Distimate documentation

Distimate approximates and plots common statistical functions from histograms.

Distimate can aggregate empirical distributions of random variables. The distributions are represented as histograms with user-defined bucket edges. This is especially useful when working with large datasets that can be aggregated to histograms at database level.

import distimate
import matplotlib.pyplot as plt

edges = [0, 1, 2, 5, 10, 15, 20, 50]
values = [291, 10, 143, 190, 155, 60, 90, 34, 27]
dist = distimate.Distribution.from_histogram(edges, values)
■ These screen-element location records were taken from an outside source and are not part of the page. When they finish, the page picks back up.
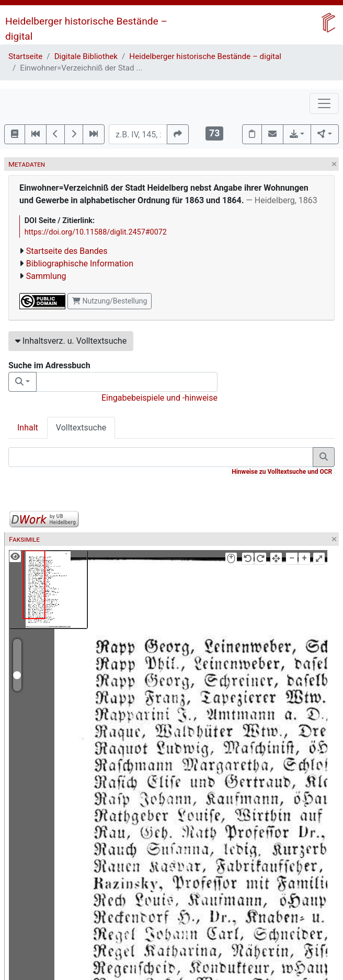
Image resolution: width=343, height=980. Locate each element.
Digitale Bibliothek (86, 56)
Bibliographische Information (79, 263)
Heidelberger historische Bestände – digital (205, 56)
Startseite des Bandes (67, 251)
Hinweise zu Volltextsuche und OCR (282, 472)
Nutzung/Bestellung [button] (109, 301)
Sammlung (46, 276)
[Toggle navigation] (324, 103)
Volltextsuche (81, 427)
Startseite (25, 56)
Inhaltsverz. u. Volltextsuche (71, 341)
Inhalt (28, 427)
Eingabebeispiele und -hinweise (159, 398)
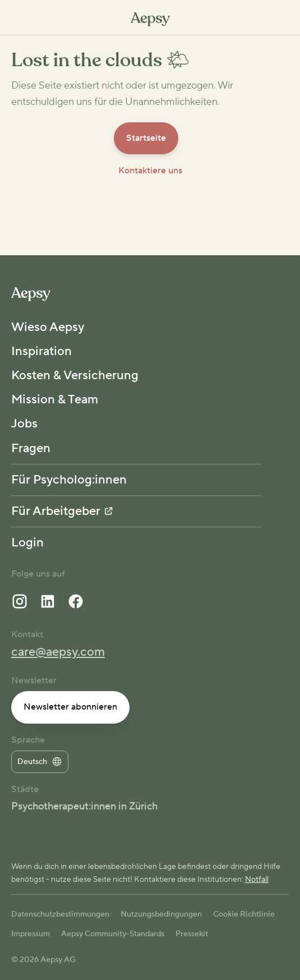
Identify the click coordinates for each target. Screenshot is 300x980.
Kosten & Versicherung (75, 375)
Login (27, 542)
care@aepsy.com (58, 652)
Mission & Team (54, 399)
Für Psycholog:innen (69, 480)
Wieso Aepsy (48, 327)
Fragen (31, 448)
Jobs (24, 424)
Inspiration (41, 351)
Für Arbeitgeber (62, 511)
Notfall (257, 880)
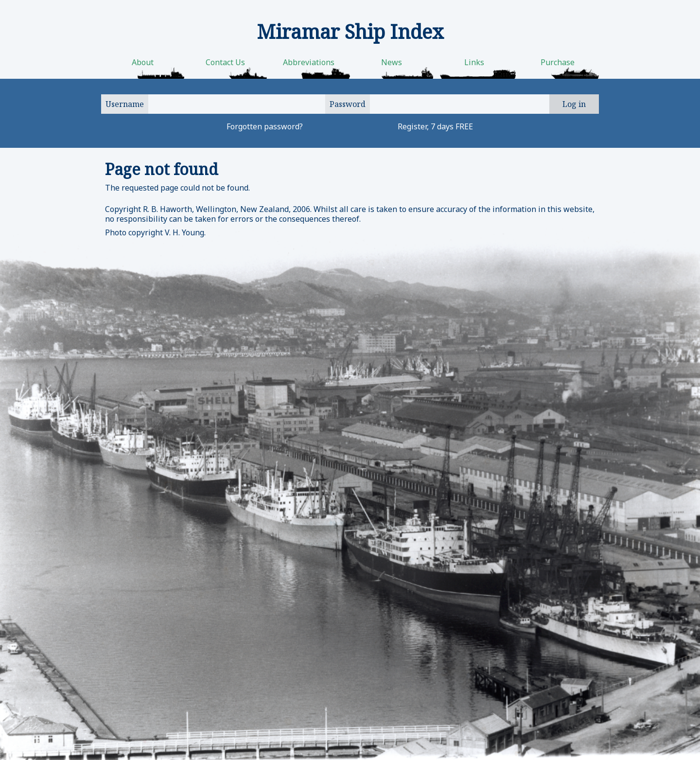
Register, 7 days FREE (435, 126)
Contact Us (225, 62)
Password (348, 104)
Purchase (558, 62)
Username (124, 104)
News (391, 62)
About (142, 62)
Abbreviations (309, 62)
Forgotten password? (264, 126)
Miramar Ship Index (350, 31)
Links (474, 62)
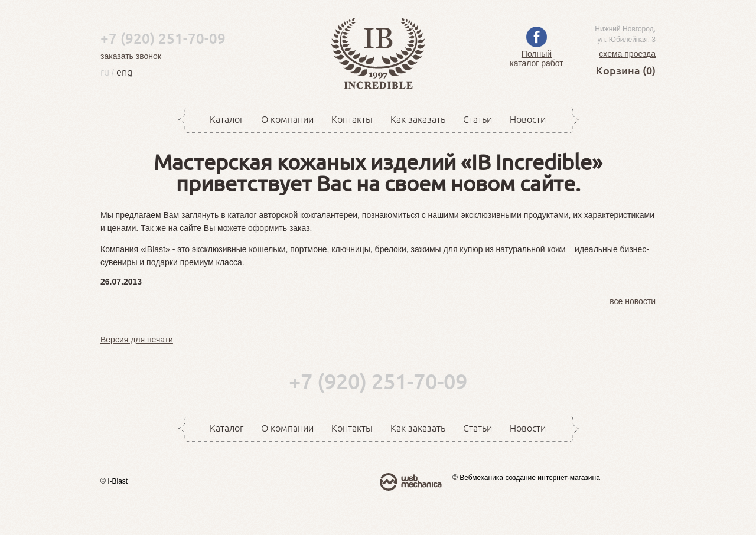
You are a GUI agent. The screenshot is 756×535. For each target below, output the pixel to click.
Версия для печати (136, 340)
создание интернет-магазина (552, 478)
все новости (633, 301)
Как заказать (418, 119)
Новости (527, 119)
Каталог (226, 119)
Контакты (352, 119)
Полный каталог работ (536, 54)
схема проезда (627, 54)
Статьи (477, 119)
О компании (287, 119)
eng (124, 72)
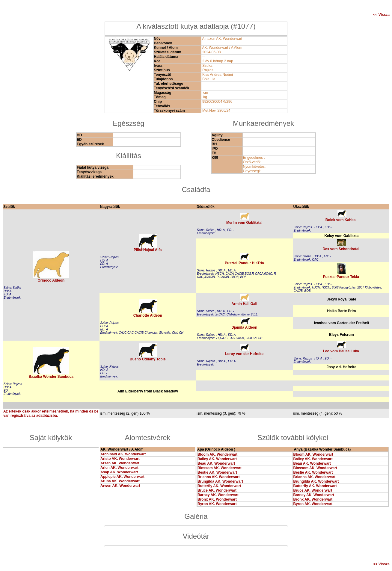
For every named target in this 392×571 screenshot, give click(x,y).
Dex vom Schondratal (341, 249)
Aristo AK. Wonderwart (120, 459)
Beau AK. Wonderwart (216, 463)
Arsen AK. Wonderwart (120, 463)
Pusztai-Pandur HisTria (244, 263)
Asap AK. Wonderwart (119, 472)
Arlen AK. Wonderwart (119, 468)
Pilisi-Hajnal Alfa (148, 250)
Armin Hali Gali (244, 304)
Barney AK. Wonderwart (218, 495)
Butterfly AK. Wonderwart (219, 486)
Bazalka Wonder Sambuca (51, 377)
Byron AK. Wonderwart (217, 504)
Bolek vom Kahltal (341, 220)
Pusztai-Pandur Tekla (341, 277)
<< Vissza (382, 15)
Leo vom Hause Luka (341, 351)
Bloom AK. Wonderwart (217, 454)
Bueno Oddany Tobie (148, 359)
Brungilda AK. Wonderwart (220, 481)
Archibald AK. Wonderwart (123, 454)
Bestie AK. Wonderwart (217, 472)
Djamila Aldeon (244, 327)
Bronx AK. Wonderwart (217, 499)
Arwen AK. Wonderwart (120, 486)
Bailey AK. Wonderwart (217, 459)
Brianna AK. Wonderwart (218, 477)
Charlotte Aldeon (148, 315)
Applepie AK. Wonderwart (122, 477)
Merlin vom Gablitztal (244, 223)
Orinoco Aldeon (51, 280)
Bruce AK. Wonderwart (217, 490)
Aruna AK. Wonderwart (120, 481)
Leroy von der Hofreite (244, 354)
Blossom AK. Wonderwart (219, 468)
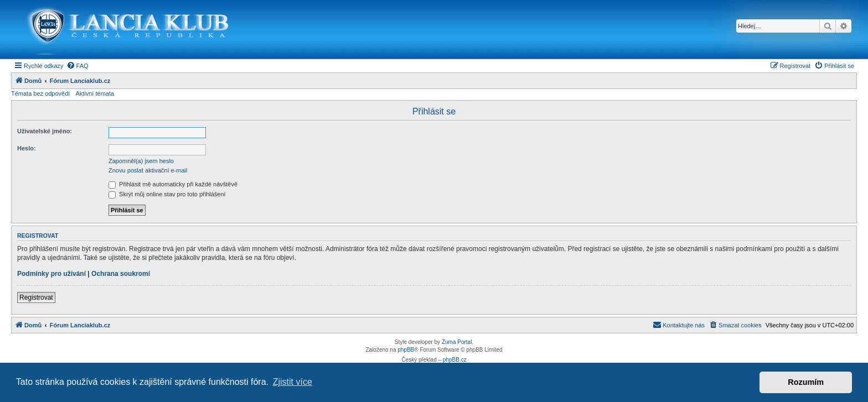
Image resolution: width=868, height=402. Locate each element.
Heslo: (27, 148)
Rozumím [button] (805, 382)
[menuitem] (78, 66)
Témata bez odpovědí (40, 93)
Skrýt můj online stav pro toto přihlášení (167, 194)
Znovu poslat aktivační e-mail (148, 170)
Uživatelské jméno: (44, 131)
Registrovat (36, 297)
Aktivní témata (95, 93)
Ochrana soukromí (121, 274)
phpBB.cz (454, 359)
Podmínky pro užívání (51, 274)
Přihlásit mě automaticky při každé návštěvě (173, 184)
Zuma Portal (457, 342)
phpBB (406, 349)
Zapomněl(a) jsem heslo (141, 161)
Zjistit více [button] (292, 382)
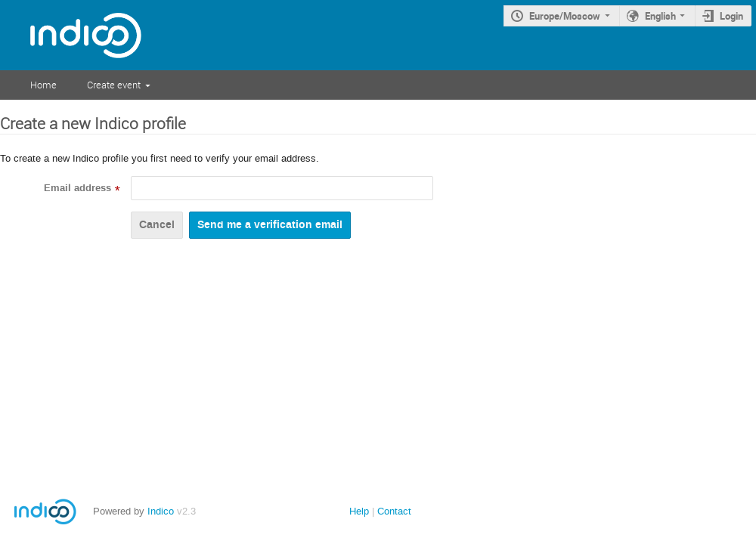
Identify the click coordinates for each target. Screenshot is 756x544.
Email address (77, 188)
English (660, 16)
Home (43, 85)
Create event (113, 85)
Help (359, 511)
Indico (160, 511)
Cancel (156, 224)
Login (731, 16)
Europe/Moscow (565, 16)
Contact (394, 511)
plt.title(f"x̃={dist.quantile(0.5):.2f}")
plt.xlim(0, 50)
plt.ylim(0, 1)
plt.plot(dist.cdf.x, dist.cdf.y, label="CDF")
plt.plot(dist.pdf.x, dist.pdf.y, label="PDF")
plt.legend(loc="lower right")
_images/index-1.png

Features:

  • Histogram creation and merging
  • Probability density function (PDF)
  • Cumulative distribution function (CDF or ECDF)
  • Quantile (percentile) function
  • Pandas integration.

Distimate is hosted at GitHub and it can be installed from PyPI. This documentation is available online at Read the Docs.